[THE EXERCISE] Rewrite the data below as a numbered list, one line per item, omitting blank lines.

[ENTRIES PROVIDED]
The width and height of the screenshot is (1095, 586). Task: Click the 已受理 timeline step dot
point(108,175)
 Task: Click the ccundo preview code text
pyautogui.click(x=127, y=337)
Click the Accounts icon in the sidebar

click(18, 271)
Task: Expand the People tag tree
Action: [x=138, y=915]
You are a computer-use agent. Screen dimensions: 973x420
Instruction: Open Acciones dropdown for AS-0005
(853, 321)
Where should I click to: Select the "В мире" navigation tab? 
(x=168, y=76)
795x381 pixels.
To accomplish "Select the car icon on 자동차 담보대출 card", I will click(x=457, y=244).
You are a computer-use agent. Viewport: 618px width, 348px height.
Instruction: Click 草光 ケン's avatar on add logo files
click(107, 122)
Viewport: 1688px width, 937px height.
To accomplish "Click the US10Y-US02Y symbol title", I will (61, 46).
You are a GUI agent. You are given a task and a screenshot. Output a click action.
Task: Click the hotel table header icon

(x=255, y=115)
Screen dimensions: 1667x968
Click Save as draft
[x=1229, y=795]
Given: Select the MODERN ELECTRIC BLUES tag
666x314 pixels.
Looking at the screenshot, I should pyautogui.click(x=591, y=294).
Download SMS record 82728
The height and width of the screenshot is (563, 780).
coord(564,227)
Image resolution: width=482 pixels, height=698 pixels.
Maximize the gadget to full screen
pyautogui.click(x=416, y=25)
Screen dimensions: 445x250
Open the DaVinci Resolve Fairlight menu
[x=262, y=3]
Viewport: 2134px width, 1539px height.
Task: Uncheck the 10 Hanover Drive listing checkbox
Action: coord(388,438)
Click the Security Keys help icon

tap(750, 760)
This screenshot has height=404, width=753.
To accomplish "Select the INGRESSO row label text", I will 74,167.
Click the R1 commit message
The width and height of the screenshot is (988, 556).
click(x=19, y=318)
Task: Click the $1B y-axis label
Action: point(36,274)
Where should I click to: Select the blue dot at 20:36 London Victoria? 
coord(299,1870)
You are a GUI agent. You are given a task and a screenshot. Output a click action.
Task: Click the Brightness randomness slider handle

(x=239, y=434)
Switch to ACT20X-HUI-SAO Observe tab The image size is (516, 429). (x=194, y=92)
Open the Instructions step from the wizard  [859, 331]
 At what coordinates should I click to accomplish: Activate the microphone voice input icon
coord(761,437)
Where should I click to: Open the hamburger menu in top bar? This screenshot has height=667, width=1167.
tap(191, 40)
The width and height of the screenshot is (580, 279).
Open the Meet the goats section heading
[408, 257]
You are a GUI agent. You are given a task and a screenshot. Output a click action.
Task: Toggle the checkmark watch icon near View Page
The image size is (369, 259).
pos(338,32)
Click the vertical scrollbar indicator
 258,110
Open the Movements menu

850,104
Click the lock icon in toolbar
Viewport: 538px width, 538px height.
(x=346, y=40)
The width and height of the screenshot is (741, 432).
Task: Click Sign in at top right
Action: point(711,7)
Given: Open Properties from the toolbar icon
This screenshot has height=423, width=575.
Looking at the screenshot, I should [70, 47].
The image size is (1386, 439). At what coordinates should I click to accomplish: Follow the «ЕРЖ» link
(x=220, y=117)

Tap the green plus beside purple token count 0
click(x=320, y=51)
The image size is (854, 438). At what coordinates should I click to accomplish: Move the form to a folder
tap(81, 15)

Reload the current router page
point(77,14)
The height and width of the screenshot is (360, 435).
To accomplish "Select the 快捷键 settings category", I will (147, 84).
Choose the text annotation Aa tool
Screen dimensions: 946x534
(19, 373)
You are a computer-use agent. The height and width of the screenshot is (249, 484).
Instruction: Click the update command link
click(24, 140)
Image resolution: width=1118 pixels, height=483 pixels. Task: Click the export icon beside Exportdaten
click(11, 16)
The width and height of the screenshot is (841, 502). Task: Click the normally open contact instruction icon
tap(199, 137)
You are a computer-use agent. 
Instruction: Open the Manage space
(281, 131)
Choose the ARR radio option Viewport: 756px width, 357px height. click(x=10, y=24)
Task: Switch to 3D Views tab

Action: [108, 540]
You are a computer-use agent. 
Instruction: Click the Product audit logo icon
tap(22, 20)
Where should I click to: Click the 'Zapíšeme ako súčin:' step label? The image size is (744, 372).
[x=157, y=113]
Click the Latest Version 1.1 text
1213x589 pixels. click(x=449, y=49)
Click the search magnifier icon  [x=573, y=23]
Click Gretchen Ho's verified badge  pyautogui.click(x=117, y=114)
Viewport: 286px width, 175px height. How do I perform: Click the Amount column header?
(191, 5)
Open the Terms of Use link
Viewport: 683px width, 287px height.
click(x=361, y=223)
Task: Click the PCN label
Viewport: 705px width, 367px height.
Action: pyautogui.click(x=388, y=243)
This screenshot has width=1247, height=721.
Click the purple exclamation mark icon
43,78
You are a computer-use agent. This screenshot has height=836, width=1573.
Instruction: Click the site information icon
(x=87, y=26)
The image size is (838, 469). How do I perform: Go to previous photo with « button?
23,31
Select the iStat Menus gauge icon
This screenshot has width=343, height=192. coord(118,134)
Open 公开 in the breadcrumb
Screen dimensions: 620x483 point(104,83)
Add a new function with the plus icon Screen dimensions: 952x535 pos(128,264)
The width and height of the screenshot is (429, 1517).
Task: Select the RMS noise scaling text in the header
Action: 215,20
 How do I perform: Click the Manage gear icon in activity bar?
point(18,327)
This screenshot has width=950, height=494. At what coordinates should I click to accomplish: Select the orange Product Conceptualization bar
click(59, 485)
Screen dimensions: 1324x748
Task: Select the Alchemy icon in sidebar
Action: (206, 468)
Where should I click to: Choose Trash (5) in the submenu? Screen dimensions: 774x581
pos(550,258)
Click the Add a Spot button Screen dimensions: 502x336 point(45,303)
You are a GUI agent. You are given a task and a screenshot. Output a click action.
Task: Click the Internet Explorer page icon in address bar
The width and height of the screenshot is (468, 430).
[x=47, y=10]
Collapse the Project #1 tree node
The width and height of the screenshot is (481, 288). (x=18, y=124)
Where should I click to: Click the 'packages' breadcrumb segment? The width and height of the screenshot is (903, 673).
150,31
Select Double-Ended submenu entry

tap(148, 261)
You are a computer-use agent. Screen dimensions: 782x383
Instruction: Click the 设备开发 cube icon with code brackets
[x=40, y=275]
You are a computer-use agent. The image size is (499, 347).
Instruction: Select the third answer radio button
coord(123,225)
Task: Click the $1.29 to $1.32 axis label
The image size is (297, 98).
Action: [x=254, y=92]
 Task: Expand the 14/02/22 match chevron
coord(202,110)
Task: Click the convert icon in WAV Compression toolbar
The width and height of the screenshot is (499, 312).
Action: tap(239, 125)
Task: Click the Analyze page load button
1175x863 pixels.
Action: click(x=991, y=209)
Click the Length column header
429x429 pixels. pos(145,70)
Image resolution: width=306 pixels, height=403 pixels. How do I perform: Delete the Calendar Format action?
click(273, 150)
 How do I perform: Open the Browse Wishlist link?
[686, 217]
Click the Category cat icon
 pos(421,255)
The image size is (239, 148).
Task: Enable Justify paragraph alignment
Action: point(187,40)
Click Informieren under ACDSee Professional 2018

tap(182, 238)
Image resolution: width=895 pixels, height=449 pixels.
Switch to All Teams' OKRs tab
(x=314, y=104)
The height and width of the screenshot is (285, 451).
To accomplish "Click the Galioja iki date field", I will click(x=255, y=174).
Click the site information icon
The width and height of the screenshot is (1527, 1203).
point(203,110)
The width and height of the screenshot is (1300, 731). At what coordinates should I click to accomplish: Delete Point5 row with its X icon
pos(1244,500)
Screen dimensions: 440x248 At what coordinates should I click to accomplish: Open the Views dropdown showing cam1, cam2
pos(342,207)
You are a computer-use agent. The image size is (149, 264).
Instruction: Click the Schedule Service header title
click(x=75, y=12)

[RESPONSE]
1. The width and height of the screenshot is (1095, 586). Task: Click the 已受理 timeline step dot
2. point(108,175)
3.  Task: Click the ccundo preview code text
4. pyautogui.click(x=127, y=337)
5. Click the Accounts icon in the sidebar
6. click(18, 271)
7. Task: Expand the People tag tree
8. Action: [x=138, y=915]
9. You are a computer-use agent. Screen dimensions: 973x420
10. Instruction: Open Acciones dropdown for AS-0005
11. (853, 321)
12. Where should I click to: Select the "В мире" navigation tab? 
13. (x=168, y=76)
14. 795x381 pixels.
15. To accomplish "Select the car icon on 자동차 담보대출 card", I will click(x=457, y=244).
16. You are a computer-use agent. Viewport: 618px width, 348px height.
17. Instruction: Click 草光 ケン's avatar on add logo files
18. click(107, 122)
19. Viewport: 1688px width, 937px height.
20. To accomplish "Click the US10Y-US02Y symbol title", I will (61, 46).
21. You are a GUI agent. You are given a task and a screenshot. Output a click action.
22. Task: Click the hotel table header icon
23. (x=255, y=115)
24. Screen dimensions: 1667x968
25. Click Save as draft
26. [x=1229, y=795]
27. Given: Select the MODERN ELECTRIC BLUES tag
28. 666x314 pixels.
29. Looking at the screenshot, I should pyautogui.click(x=591, y=294).
30. Download SMS record 82728
31. The height and width of the screenshot is (563, 780).
32. coord(564,227)
33. Image resolution: width=482 pixels, height=698 pixels.
34. Maximize the gadget to full screen
35. pyautogui.click(x=416, y=25)
36. Screen dimensions: 445x250
37. Open the DaVinci Resolve Fairlight menu
38. [x=262, y=3]
39. Viewport: 2134px width, 1539px height.
40. Task: Uncheck the 10 Hanover Drive listing checkbox
41. Action: coord(388,438)
42. Click the Security Keys help icon
43. tap(750, 760)
44. This screenshot has height=404, width=753.
45. To accomplish "Select the INGRESSO row label text", I will 74,167.
46. Click the R1 commit message
47. The width and height of the screenshot is (988, 556).
48. click(x=19, y=318)
49. Task: Click the $1B y-axis label
50. Action: point(36,274)
51. Where should I click to: Select the blue dot at 20:36 London Victoria? 
52. coord(299,1870)
53. You are a GUI agent. You are given a task and a screenshot. Output a click action.
54. Task: Click the Brightness randomness slider handle
55. (x=239, y=434)
56. Switch to ACT20X-HUI-SAO Observe tab The image size is (516, 429). (x=194, y=92)
57. Open the Instructions step from the wizard  [859, 331]
58.  At what coordinates should I click to accomplish: Activate the microphone voice input icon
59. coord(761,437)
60. Where should I click to: Open the hamburger menu in top bar? This screenshot has height=667, width=1167.
61. tap(191, 40)
62. The width and height of the screenshot is (580, 279).
63. Open the Meet the goats section heading
64. [408, 257]
65. You are a GUI agent. You are given a task and a screenshot. Output a click action.
66. Task: Toggle the checkmark watch icon near View Page
67. The image size is (369, 259).
68. pos(338,32)
69. Click the vertical scrollbar indicator
70.  258,110
71. Open the Movements menu
72. 850,104
73. Click the lock icon in toolbar
74. Viewport: 538px width, 538px height.
75. (x=346, y=40)
76. The width and height of the screenshot is (741, 432).
77. Task: Click Sign in at top right
78. Action: point(711,7)
79. Given: Open Properties from the toolbar icon
80. This screenshot has height=423, width=575.
81. Looking at the screenshot, I should [70, 47].
82. The image size is (1386, 439). At what coordinates should I click to accomplish: Follow the «ЕРЖ» link
83. (x=220, y=117)
84. Tap the green plus beside purple token count 0
85. click(x=320, y=51)
86. The image size is (854, 438). At what coordinates should I click to accomplish: Move the form to a folder
87. tap(81, 15)
88. Reload the current router page
89. point(77,14)
90. The height and width of the screenshot is (360, 435).
91. To accomplish "Select the 快捷键 settings category", I will (147, 84).
92. Choose the text annotation Aa tool
93. Screen dimensions: 946x534
94. (19, 373)
95. You are a computer-use agent. The height and width of the screenshot is (249, 484).
96. Instruction: Click the update command link
97. click(24, 140)
98. Image resolution: width=1118 pixels, height=483 pixels. Task: Click the export icon beside Exportdaten
99. click(11, 16)
100. The width and height of the screenshot is (841, 502). Task: Click the normally open contact instruction icon
101. tap(199, 137)
102. You are a computer-use agent. 
103. Instruction: Open the Manage space
104. (281, 131)
105. Choose the ARR radio option Viewport: 756px width, 357px height. click(x=10, y=24)
106. Task: Switch to 3D Views tab
107. Action: [108, 540]
108. You are a computer-use agent. 
109. Instruction: Click the Product audit logo icon
110. tap(22, 20)
111. Where should I click to: Click the 'Zapíšeme ako súčin:' step label? The image size is (744, 372).
112. [x=157, y=113]
113. Click the Latest Version 1.1 text
114. 1213x589 pixels. click(x=449, y=49)
115. Click the search magnifier icon  [x=573, y=23]
116. Click Gretchen Ho's verified badge  pyautogui.click(x=117, y=114)
117. Viewport: 286px width, 175px height. How do I perform: Click the Amount column header?
118. (191, 5)
119. Open the Terms of Use link
120. Viewport: 683px width, 287px height.
121. click(x=361, y=223)
122. Task: Click the PCN label
123. Viewport: 705px width, 367px height.
124. Action: pyautogui.click(x=388, y=243)
125. This screenshot has width=1247, height=721.
126. Click the purple exclamation mark icon
127. 43,78
128. You are a computer-use agent. This screenshot has height=836, width=1573.
129. Instruction: Click the site information icon
130. (x=87, y=26)
131. The image size is (838, 469). How do I perform: Go to previous photo with « button?
132. 23,31
133. Select the iStat Menus gauge icon
134. This screenshot has width=343, height=192. coord(118,134)
135. Open 公开 in the breadcrumb
136. Screen dimensions: 620x483 point(104,83)
137. Add a new function with the plus icon Screen dimensions: 952x535 pos(128,264)
138. The width and height of the screenshot is (429, 1517).
139. Task: Select the RMS noise scaling text in the header
140. Action: 215,20
141.  How do I perform: Click the Manage gear icon in activity bar?
142. point(18,327)
143. This screenshot has width=950, height=494. At what coordinates should I click to accomplish: Select the orange Product Conceptualization bar
144. click(59, 485)
145. Screen dimensions: 1324x748
146. Task: Select the Alchemy icon in sidebar
147. Action: (206, 468)
148. Where should I click to: Choose Trash (5) in the submenu? Screen dimensions: 774x581
149. pos(550,258)
150. Click the Add a Spot button Screen dimensions: 502x336 point(45,303)
151. You are a GUI agent. You are given a task and a screenshot. Output a click action.
152. Task: Click the Internet Explorer page icon in address bar
153. The width and height of the screenshot is (468, 430).
154. [x=47, y=10]
155. Collapse the Project #1 tree node
156. The width and height of the screenshot is (481, 288). (x=18, y=124)
157. Where should I click to: Click the 'packages' breadcrumb segment? The width and height of the screenshot is (903, 673).
158. 150,31
159. Select Double-Ended submenu entry
160. tap(148, 261)
161. You are a computer-use agent. Screen dimensions: 782x383
162. Instruction: Click the 设备开发 cube icon with code brackets
163. [x=40, y=275]
164. You are a computer-use agent. The image size is (499, 347).
165. Instruction: Select the third answer radio button
166. coord(123,225)
167. Task: Click the $1.29 to $1.32 axis label
168. The image size is (297, 98).
169. Action: [x=254, y=92]
170.  Task: Expand the 14/02/22 match chevron
171. coord(202,110)
172. Task: Click the convert icon in WAV Compression toolbar
173. The width and height of the screenshot is (499, 312).
174. Action: tap(239, 125)
175. Task: Click the Analyze page load button
176. 1175x863 pixels.
177. Action: click(x=991, y=209)
178. Click the Length column header
179. 429x429 pixels. pos(145,70)
180. Image resolution: width=306 pixels, height=403 pixels. How do I perform: Delete the Calendar Format action?
181. click(273, 150)
182.  How do I perform: Open the Browse Wishlist link?
183. [686, 217]
184. Click the Category cat icon
185.  pos(421,255)
186. The image size is (239, 148).
187. Task: Enable Justify paragraph alignment
188. Action: point(187,40)
189. Click Informieren under ACDSee Professional 2018
190. tap(182, 238)
191. Image resolution: width=895 pixels, height=449 pixels.
192. Switch to All Teams' OKRs tab
193. (x=314, y=104)
194. The height and width of the screenshot is (285, 451).
195. To accomplish "Click the Galioja iki date field", I will click(x=255, y=174).
196. Click the site information icon
197. The width and height of the screenshot is (1527, 1203).
198. point(203,110)
199. The width and height of the screenshot is (1300, 731). At what coordinates should I click to accomplish: Delete Point5 row with its X icon
200. pos(1244,500)
201. Screen dimensions: 440x248 At what coordinates should I click to accomplish: Open the Views dropdown showing cam1, cam2
202. pos(342,207)
203. You are a computer-use agent. The image size is (149, 264).
204. Instruction: Click the Schedule Service header title
205. click(x=75, y=12)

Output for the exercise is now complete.